[[ Given records, beginning ]]
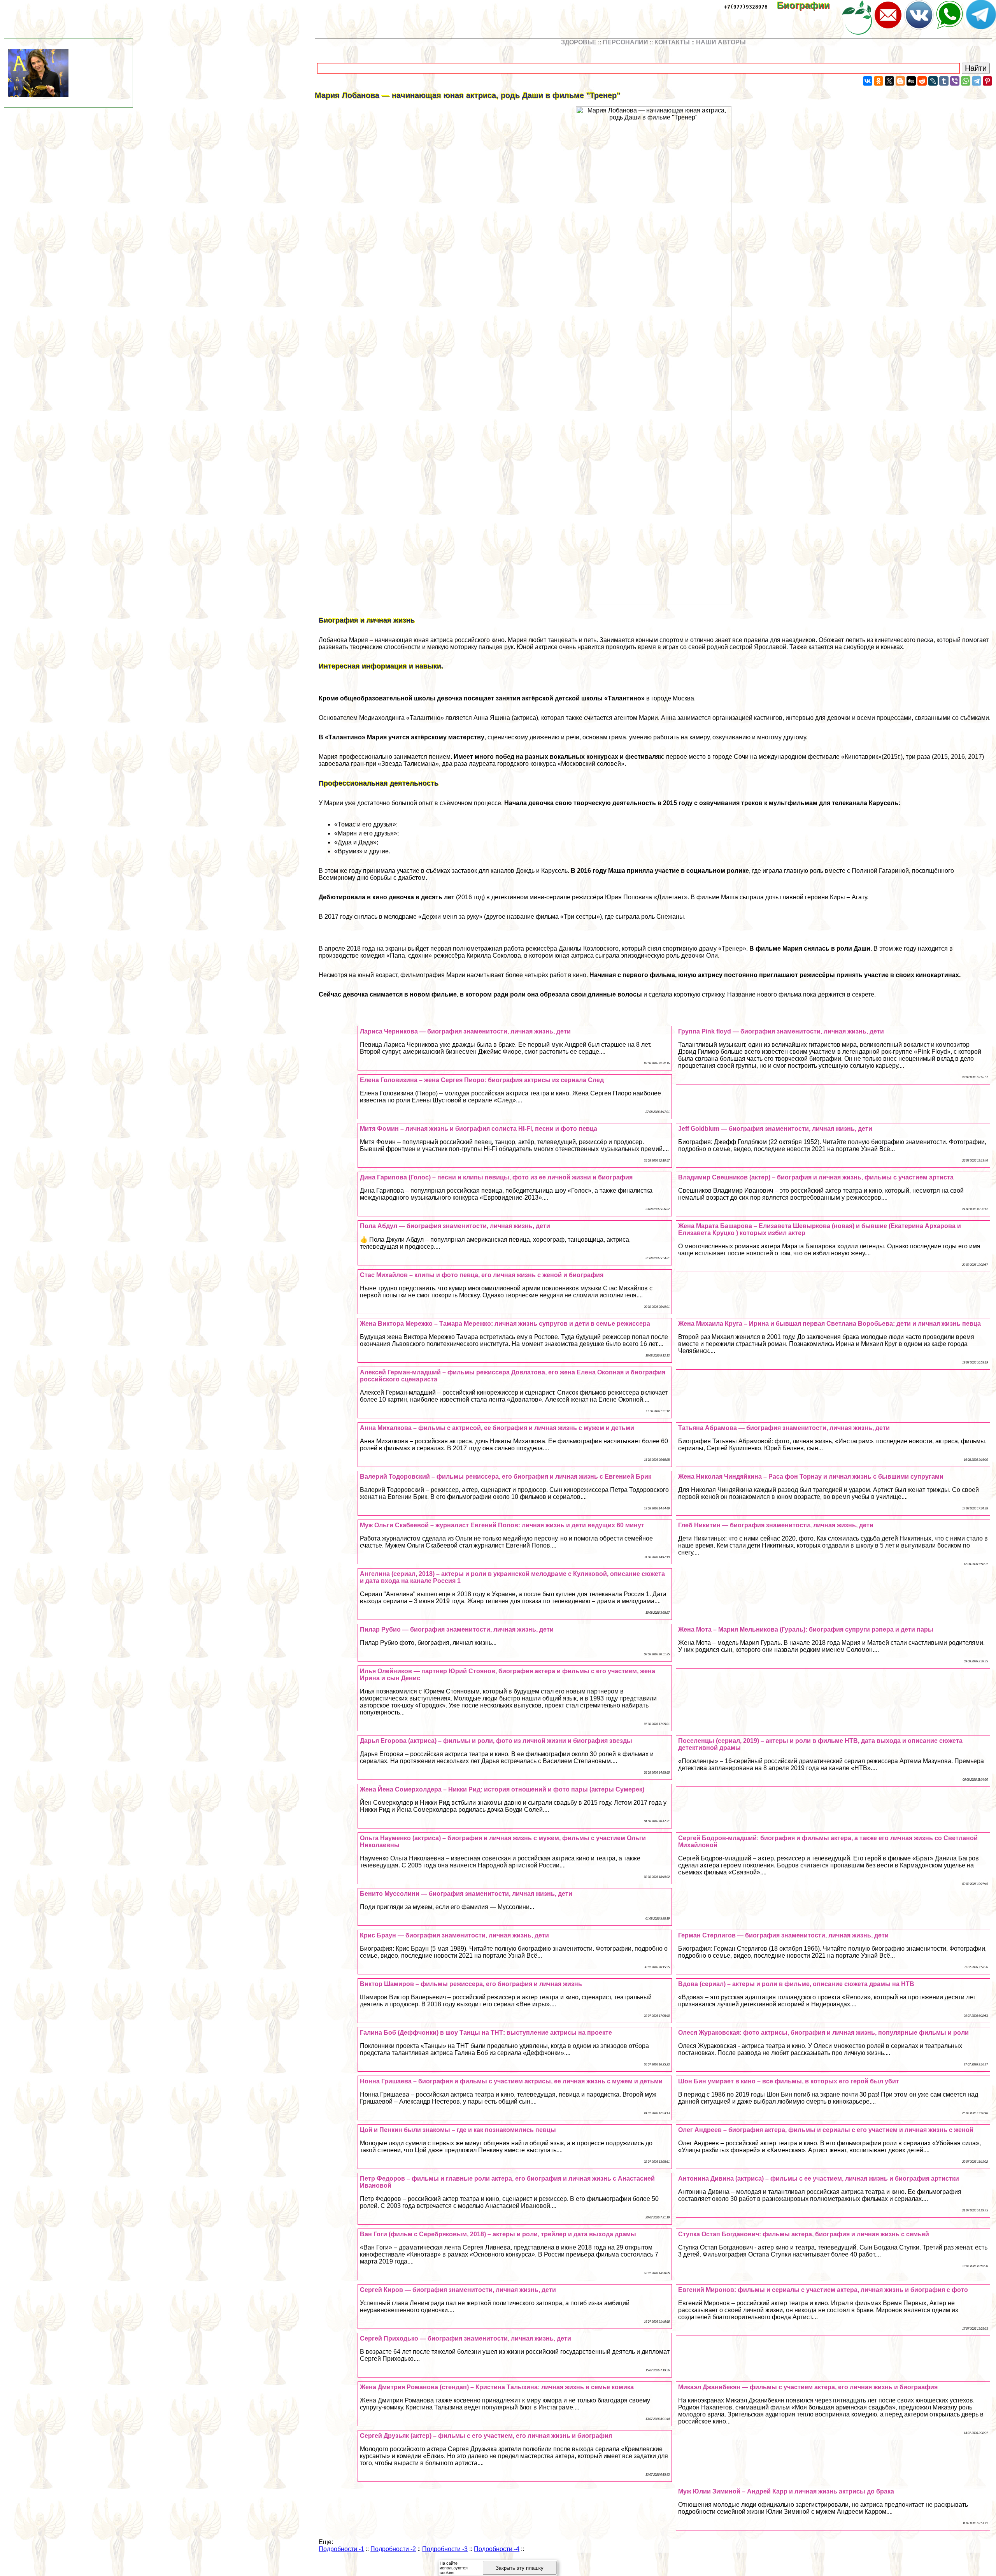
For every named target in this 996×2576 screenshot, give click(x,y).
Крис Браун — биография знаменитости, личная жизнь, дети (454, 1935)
[[ Given records, end ]]
[[ Given records, beginning ]]
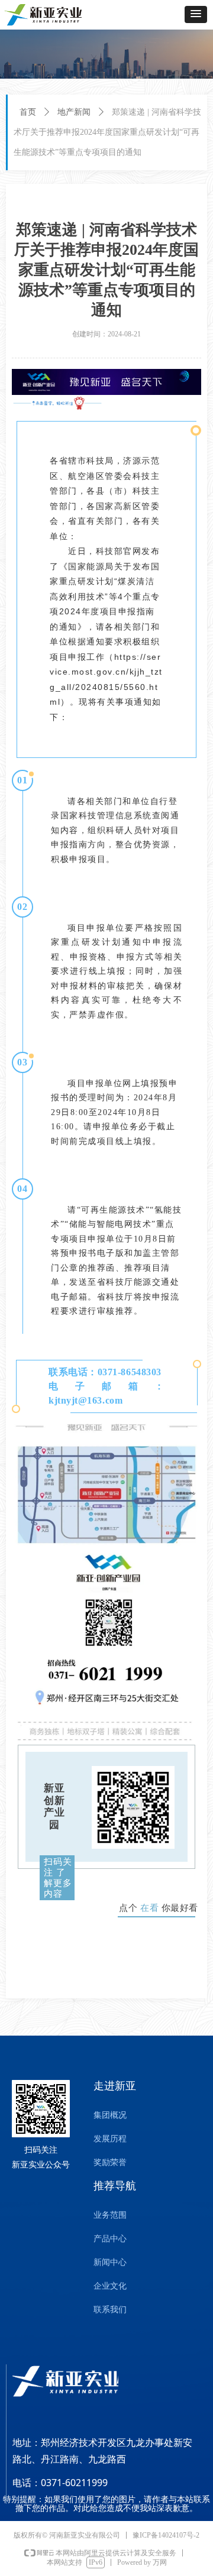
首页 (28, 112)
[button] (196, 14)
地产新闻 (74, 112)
[[ Given records, end ]]
• Work instruction: Going down the listing above, begin printing at the line with "For every named" and finish with the line with "Крис Браун —", exactly as they appear.

• Written answer:
For every named target in this 996×2576 screenshot, give click(x,y).
Крис Браун — биография знаменитости, личная жизнь, дети (454, 1935)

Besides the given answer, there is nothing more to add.